Bruce L. Mallory, provost of the University of New Hampshire, asked the panelists who spoke in favor of the new system whether they had considered that the press might take the information and devise new rankings or use the information to bolster current rankings. While the panelists said No, emphatically, Mallory wasn't convinced. A phone interview Sunday night with Robert Morse, who heads the U.S. News & World Report college rankings, suggests that Mallory was on to something. Morse, who praised the College Portrait project for providing meaningful information to students and parents, said that he hasn't seen the final version, but that it might create "an opportunity" to add to the data his magazine uses. The magazine might, for example, take information that the College Portrait has on a college-by-college basis and group it together for "comparative purposes." Morse said it was too early to see if the new data could contribute to actual rankings, but that there are "certainly possibilities" for the magazine.

The overall theme from supporters of the new system was that, whatever concerns people have, they need to get over them and focus on the bigger picture, which is avoiding a federal system of defining how assessment should take place. McPherson said that "if we wait for the perfect test, we'd be waiting 10 years from now." He predicted that the endorsement of this process by NASULGC and many of its members would help assure that tests are improved. "You need to take a step like this to force the pace," he said.

And speaker after speaker said that the pace couldn't be allowed to slow down. William E. Kirwan, chancellor of the University System of Maryland, said that with the Spellings Commission talking about new assessment systems, the leaders of the state university group "came to the rescue" with this effort.
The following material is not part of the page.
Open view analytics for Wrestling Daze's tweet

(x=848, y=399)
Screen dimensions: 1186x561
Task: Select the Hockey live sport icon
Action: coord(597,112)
Charles B. Reed, chancellor of the California State University System, said he was excited about the new system and said that legislators and the public will embrace it. "The more information we provide to the public, the better off we're going to be," he said. In fact, California State has added additional material to its template for College Portrait to highlight information that would be of particular interest to legislators. This "public good" section will include data on the numbers of graduates in key fields, such as nursing, engineering and education. In addition, data will be provided on degrees awarded to minority students.

McPherson and others said that NASULGC had been thinking about these issues before the Spellings Commission, but many at the meeting viewed the College Portrait through the prism of the commission. Reed said he believes that College Portrait will be "the biggest idea to come out of the Spellings Commission."